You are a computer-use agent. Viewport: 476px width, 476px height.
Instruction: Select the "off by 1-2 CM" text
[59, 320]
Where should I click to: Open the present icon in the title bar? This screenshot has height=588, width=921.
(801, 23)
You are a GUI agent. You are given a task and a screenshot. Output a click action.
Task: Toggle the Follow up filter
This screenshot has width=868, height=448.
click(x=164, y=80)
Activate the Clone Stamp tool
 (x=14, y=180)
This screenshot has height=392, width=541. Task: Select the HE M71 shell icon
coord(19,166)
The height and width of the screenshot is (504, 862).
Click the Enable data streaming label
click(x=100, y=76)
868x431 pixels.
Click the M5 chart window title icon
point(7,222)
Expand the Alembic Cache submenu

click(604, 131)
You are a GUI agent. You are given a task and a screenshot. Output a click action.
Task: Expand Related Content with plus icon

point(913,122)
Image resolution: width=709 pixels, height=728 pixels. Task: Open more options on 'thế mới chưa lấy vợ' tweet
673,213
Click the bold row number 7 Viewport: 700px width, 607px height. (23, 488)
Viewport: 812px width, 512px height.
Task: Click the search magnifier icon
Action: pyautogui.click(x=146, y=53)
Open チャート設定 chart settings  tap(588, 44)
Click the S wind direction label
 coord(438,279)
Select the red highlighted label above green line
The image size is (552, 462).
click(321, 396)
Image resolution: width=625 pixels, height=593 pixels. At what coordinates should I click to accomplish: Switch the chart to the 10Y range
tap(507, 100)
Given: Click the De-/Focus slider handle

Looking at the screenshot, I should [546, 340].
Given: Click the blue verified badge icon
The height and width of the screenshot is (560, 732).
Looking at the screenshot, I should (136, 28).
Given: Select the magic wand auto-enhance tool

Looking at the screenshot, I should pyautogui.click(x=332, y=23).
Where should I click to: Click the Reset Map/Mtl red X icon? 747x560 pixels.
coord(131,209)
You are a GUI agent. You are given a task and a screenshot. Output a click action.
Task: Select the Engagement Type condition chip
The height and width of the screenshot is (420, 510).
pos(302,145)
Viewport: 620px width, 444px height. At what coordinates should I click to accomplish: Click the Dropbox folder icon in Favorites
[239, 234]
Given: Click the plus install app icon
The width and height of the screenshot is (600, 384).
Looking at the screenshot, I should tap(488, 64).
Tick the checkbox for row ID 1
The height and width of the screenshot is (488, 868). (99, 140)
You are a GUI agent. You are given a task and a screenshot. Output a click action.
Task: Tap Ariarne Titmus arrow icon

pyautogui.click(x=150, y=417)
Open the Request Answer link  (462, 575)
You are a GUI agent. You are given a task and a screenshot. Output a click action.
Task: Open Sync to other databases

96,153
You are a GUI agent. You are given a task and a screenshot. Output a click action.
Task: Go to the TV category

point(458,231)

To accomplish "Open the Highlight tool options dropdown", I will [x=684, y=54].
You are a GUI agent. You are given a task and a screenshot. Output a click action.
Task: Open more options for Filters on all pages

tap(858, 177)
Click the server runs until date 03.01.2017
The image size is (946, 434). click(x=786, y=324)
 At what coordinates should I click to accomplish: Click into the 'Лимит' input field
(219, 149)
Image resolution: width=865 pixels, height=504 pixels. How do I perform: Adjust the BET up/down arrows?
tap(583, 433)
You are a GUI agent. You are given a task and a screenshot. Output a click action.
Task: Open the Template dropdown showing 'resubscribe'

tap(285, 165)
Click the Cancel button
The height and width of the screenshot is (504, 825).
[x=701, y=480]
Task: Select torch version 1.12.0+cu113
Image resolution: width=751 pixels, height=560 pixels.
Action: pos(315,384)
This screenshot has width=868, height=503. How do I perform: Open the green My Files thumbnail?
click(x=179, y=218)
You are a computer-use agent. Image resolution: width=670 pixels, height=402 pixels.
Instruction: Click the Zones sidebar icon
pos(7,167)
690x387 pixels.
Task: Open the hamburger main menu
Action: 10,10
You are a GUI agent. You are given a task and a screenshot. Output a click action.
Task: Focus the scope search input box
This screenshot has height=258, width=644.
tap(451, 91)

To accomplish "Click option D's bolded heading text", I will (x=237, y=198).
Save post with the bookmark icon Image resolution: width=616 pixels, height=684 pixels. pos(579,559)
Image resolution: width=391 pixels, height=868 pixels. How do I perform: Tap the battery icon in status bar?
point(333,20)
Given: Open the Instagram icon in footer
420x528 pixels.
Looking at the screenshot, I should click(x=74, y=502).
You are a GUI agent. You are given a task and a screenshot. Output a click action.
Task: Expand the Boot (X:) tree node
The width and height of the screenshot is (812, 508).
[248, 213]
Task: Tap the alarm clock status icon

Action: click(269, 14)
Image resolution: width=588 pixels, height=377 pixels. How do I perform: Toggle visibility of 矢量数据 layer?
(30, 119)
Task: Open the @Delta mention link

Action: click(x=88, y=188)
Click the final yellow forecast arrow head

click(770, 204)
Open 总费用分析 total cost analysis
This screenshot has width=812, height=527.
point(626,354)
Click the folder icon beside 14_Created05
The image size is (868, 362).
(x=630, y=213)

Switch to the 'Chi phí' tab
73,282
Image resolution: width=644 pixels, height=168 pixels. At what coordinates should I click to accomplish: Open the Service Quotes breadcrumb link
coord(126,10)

⁂

**Requirement:** Count every line above that includes the string "will", and answer with the count only.

**Answer to the exercise:** 2